Records shown Start Marker

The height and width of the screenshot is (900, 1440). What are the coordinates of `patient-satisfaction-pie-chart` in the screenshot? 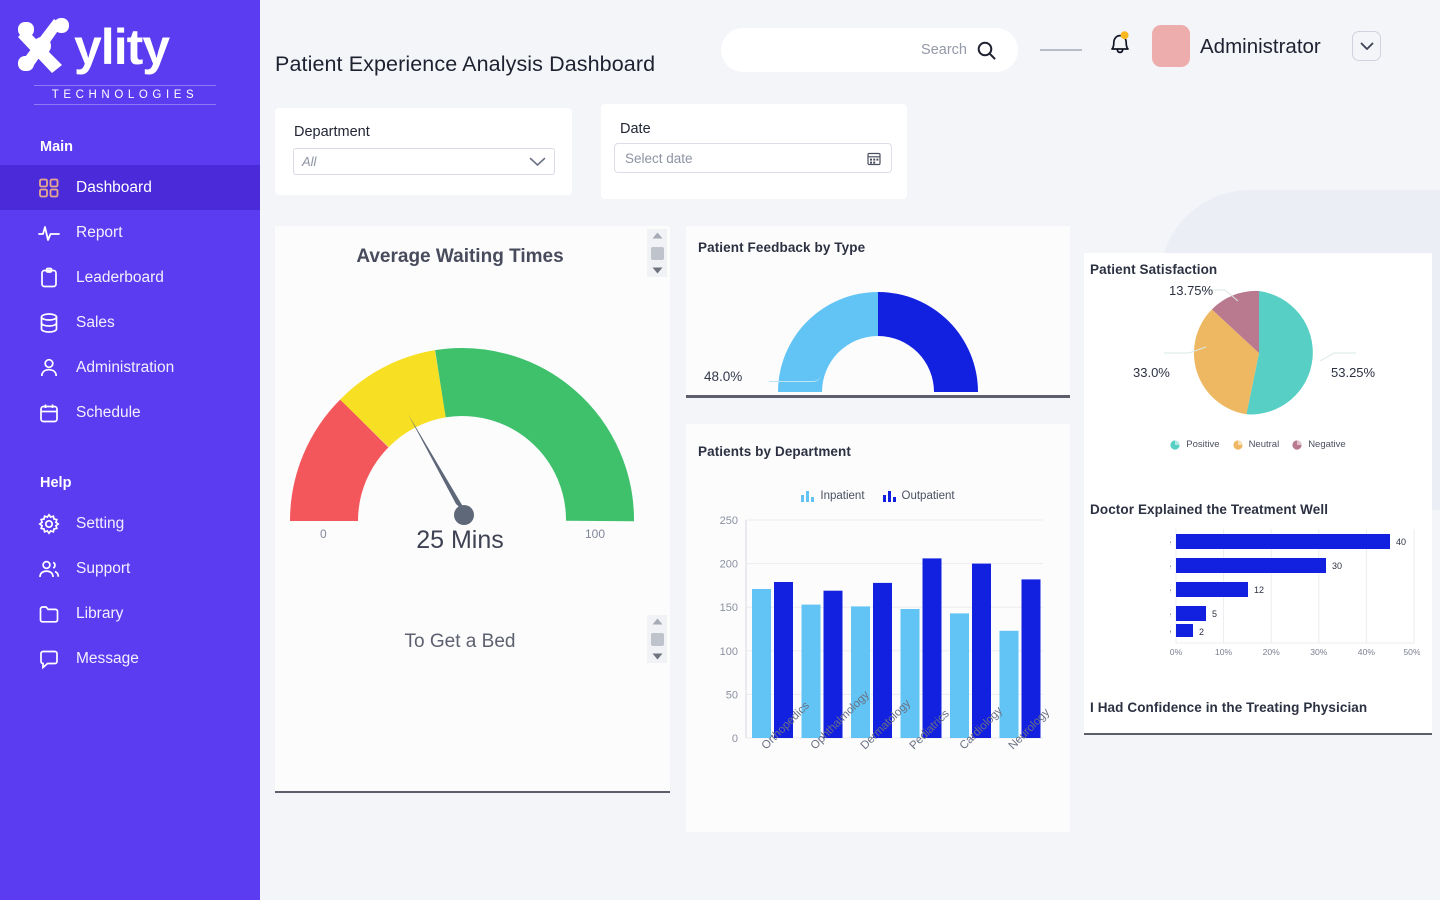 It's located at (1260, 352).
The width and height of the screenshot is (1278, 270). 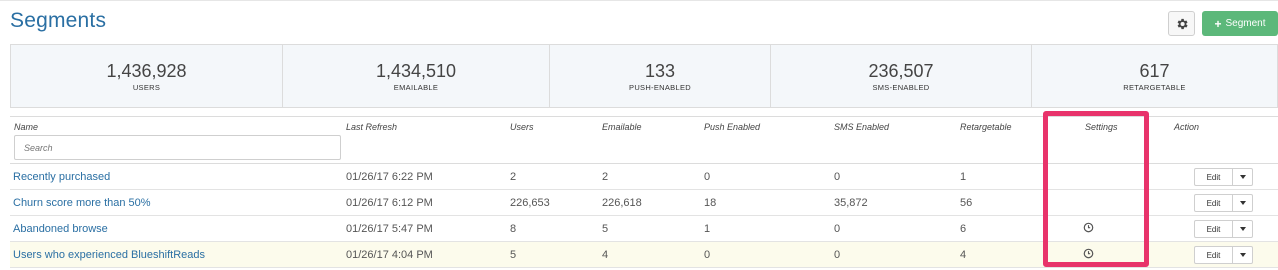 I want to click on cell-users: 226,653, so click(x=530, y=203).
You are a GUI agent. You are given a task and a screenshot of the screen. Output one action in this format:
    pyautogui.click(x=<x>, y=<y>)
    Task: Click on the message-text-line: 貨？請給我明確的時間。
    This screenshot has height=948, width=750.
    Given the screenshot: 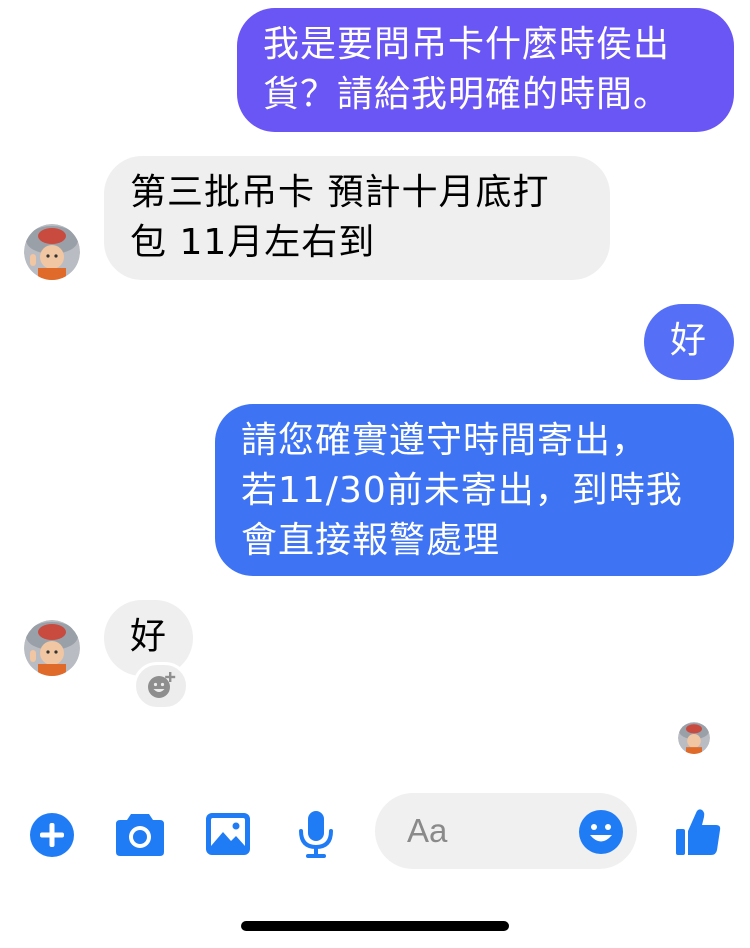 What is the action you would take?
    pyautogui.click(x=467, y=94)
    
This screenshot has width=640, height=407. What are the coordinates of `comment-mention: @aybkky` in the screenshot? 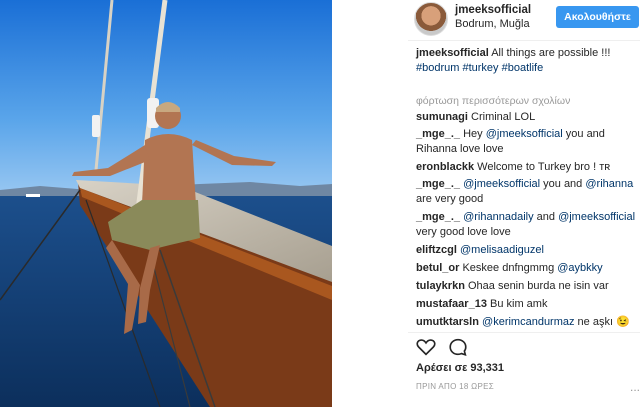 It's located at (580, 268).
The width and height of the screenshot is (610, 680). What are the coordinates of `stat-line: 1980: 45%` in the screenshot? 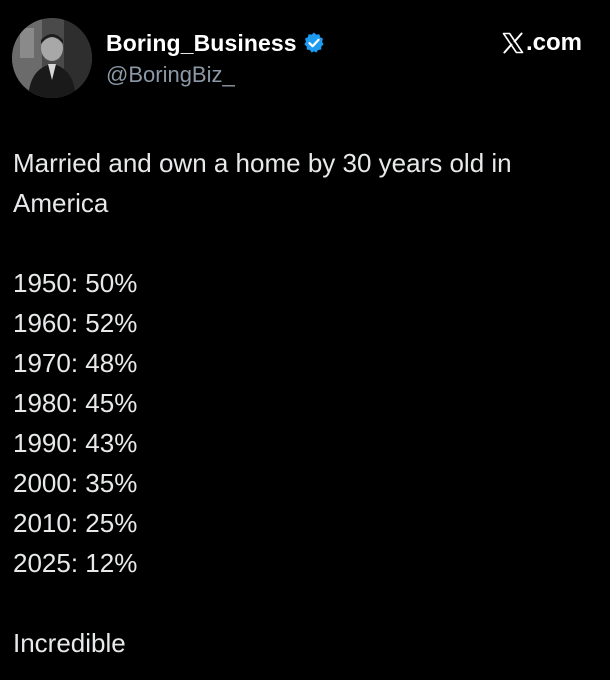 It's located at (76, 403).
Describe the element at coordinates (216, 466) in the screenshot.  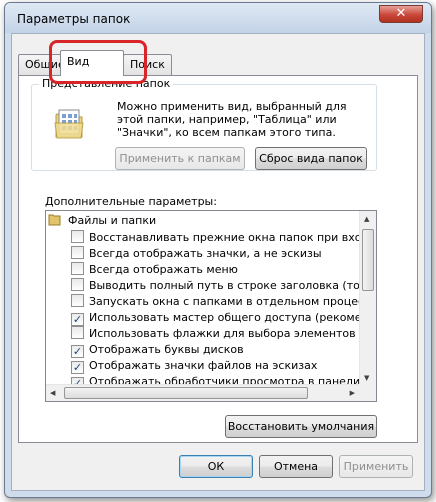
I see `ok-button: ОК` at that location.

Records shown End Marker

Rewrite everything from the line containing "Describe the element" down to the end of the listing, substituting "screen capture" for "screenshot" and leaving the rest untouched. Omit the pictures from your output.

— Final answer —
Describe the element at coordinates (216, 466) in the screen capture.  
I see `ok-button: ОК` at that location.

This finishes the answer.